━━ RECORDS SUPPLIED ━━
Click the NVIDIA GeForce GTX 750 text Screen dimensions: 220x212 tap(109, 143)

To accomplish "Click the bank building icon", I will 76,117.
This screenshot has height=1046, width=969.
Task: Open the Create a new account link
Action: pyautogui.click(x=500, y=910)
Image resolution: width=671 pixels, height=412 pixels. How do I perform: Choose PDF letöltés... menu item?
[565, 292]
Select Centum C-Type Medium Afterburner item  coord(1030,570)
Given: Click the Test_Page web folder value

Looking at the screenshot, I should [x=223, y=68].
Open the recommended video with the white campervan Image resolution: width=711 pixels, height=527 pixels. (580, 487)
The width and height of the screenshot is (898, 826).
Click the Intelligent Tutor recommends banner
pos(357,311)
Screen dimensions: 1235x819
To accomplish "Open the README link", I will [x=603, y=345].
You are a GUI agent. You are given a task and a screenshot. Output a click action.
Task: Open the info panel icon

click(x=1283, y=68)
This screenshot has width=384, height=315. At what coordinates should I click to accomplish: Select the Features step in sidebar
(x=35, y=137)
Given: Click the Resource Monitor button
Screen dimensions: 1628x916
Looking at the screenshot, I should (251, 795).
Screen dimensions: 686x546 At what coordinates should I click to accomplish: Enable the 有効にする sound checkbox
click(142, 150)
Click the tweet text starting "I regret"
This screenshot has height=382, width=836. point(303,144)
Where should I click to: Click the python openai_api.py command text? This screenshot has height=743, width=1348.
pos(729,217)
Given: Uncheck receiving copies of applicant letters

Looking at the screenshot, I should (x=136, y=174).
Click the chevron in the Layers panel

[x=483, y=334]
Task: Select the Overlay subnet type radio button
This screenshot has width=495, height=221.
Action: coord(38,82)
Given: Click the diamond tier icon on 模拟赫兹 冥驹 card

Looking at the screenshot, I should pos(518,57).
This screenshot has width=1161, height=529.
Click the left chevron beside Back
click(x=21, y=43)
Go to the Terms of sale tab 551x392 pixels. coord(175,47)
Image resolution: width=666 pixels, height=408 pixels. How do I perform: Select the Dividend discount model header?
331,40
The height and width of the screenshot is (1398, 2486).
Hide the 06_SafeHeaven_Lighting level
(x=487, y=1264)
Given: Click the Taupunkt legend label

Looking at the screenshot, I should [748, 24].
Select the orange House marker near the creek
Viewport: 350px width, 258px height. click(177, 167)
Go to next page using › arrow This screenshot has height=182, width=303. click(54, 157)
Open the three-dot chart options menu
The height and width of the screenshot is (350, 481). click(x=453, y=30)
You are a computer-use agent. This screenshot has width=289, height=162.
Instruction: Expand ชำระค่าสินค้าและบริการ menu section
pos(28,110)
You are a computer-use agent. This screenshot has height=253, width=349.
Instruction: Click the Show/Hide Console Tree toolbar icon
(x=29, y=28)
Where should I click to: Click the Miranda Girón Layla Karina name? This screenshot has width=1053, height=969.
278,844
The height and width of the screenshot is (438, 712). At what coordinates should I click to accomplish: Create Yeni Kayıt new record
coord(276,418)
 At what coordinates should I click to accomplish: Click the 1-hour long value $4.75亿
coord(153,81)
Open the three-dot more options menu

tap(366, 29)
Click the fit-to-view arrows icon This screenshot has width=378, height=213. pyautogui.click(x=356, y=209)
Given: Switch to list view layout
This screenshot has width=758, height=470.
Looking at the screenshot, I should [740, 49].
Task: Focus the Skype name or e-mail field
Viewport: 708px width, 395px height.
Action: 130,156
━━━
# GIVEN REQUEST:
Express these lines as a JSON list of strings, one string per line, with blank lines omitted.

# ANSWER:
[
  "Click the NVIDIA GeForce GTX 750 text Screen dimensions: 220x212 tap(109, 143)",
  "To accomplish \"Click the bank building icon\", I will 76,117.",
  "This screenshot has height=1046, width=969.",
  "Task: Open the Create a new account link",
  "Action: pyautogui.click(x=500, y=910)",
  "Image resolution: width=671 pixels, height=412 pixels. How do I perform: Choose PDF letöltés... menu item?",
  "[565, 292]",
  "Select Centum C-Type Medium Afterburner item  coord(1030,570)",
  "Given: Click the Test_Page web folder value",
  "Looking at the screenshot, I should [x=223, y=68].",
  "Open the recommended video with the white campervan Image resolution: width=711 pixels, height=527 pixels. (580, 487)",
  "The width and height of the screenshot is (898, 826).",
  "Click the Intelligent Tutor recommends banner",
  "pos(357,311)",
  "Screen dimensions: 1235x819",
  "To accomplish \"Open the README link\", I will [x=603, y=345].",
  "You are a GUI agent. You are given a task and a screenshot. Output a click action.",
  "Task: Open the info panel icon",
  "click(x=1283, y=68)",
  "This screenshot has width=384, height=315. At what coordinates should I click to accomplish: Select the Features step in sidebar",
  "(x=35, y=137)",
  "Given: Click the Resource Monitor button",
  "Screen dimensions: 1628x916",
  "Looking at the screenshot, I should (251, 795).",
  "Screen dimensions: 686x546 At what coordinates should I click to accomplish: Enable the 有効にする sound checkbox",
  "click(142, 150)",
  "Click the tweet text starting \"I regret\"",
  "This screenshot has height=382, width=836. point(303,144)",
  "Where should I click to: Click the python openai_api.py command text? This screenshot has height=743, width=1348.",
  "pos(729,217)",
  "Given: Uncheck receiving copies of applicant letters",
  "Looking at the screenshot, I should (x=136, y=174).",
  "Click the chevron in the Layers panel",
  "[x=483, y=334]",
  "Task: Select the Overlay subnet type radio button",
  "This screenshot has width=495, height=221.",
  "Action: coord(38,82)",
  "Given: Click the diamond tier icon on 模拟赫兹 冥驹 card",
  "Looking at the screenshot, I should pos(518,57).",
  "This screenshot has width=1161, height=529.",
  "Click the left chevron beside Back",
  "click(x=21, y=43)",
  "Go to the Terms of sale tab 551x392 pixels. coord(175,47)",
  "Image resolution: width=666 pixels, height=408 pixels. How do I perform: Select the Dividend discount model header?",
  "331,40",
  "The height and width of the screenshot is (1398, 2486).",
  "Hide the 06_SafeHeaven_Lighting level",
  "(x=487, y=1264)",
  "Given: Click the Taupunkt legend label",
  "Looking at the screenshot, I should [748, 24].",
  "Select the orange House marker near the creek",
  "Viewport: 350px width, 258px height. click(177, 167)",
  "Go to next page using › arrow This screenshot has height=182, width=303. click(54, 157)",
  "Open the three-dot chart options menu",
  "The height and width of the screenshot is (350, 481). click(x=453, y=30)",
  "You are a computer-use agent. This screenshot has width=289, height=162.",
  "Instruction: Expand ชำระค่าสินค้าและบริการ menu section",
  "pos(28,110)",
  "You are a computer-use agent. This screenshot has height=253, width=349.",
  "Instruction: Click the Show/Hide Console Tree toolbar icon",
  "(x=29, y=28)",
  "Where should I click to: Click the Miranda Girón Layla Karina name? This screenshot has width=1053, height=969.",
  "278,844",
  "The height and width of the screenshot is (438, 712). At what coordinates should I click to accomplish: Create Yeni Kayıt new record",
  "coord(276,418)",
  " At what coordinates should I click to accomplish: Click the 1-hour long value $4.75亿",
  "coord(153,81)",
  "Open the three-dot more options menu",
  "tap(366, 29)",
  "Click the fit-to-view arrows icon This screenshot has width=378, height=213. pyautogui.click(x=356, y=209)",
  "Given: Switch to list view layout",
  "This screenshot has width=758, height=470.",
  "Looking at the screenshot, I should [740, 49].",
  "Task: Focus the Skype name or e-mail field",
  "Viewport: 708px width, 395px height.",
  "Action: 130,156"
]